Postby Rover110 » September 25th, 2017, 4:45 pm

This was written before jfgw's follow-up.

As I see it, 4 messengers will come to me.
2 are trustworthy and will only pass their given message to my fellow agent.
1 is a double-agent who will pass his given message to my fellow agent but also to the enemy
1 is a fake who will only pass his given message to the enemy.

So of the 4 messages I hand out, 3 will get to my fellow agent and 2 will get to the enemy.

I have no way of knowing who will get what. But I need to ensure that my fellow agent will be able to recover the original message from the three-out-of-four messages he gets, but the enemy will not be able to recover the original message from his two-out-of-four.
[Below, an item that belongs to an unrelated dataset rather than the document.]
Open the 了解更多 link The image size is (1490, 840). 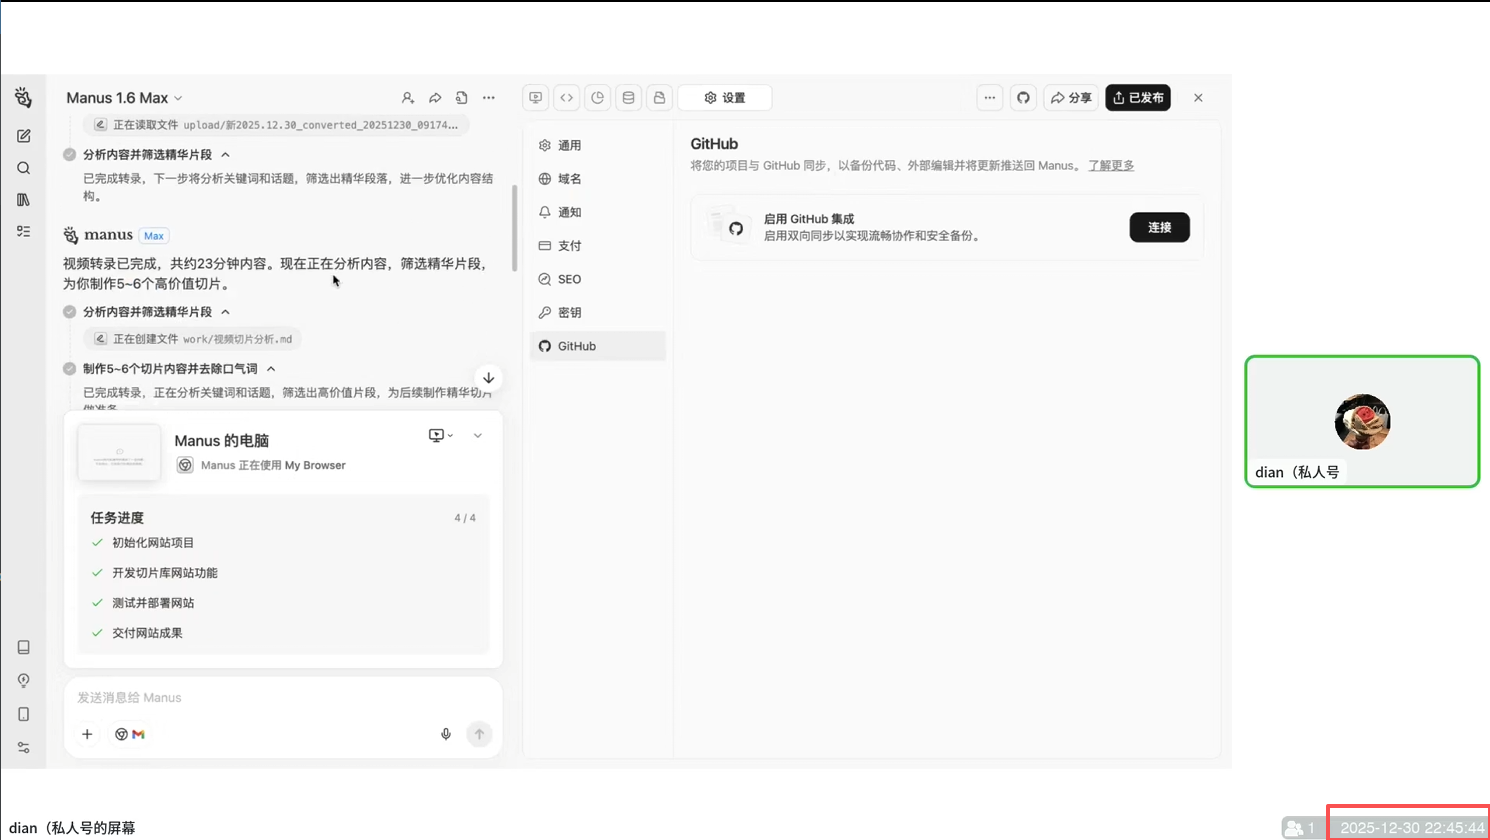1111,166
Suppose each message I give is in two parts: encryption-key and encrypted-message.
Then in message 1 I could put Key_A and Key_B(Key_C(message))
message 2 could have Key_B and Key_C(Key_D(message))
message 3 could have Key_C and Key_D(Key_A(message))
message 4 could have Key_D and Key_A(Key_B(message))
where Key(Message) is the result of encrypting Message by Key.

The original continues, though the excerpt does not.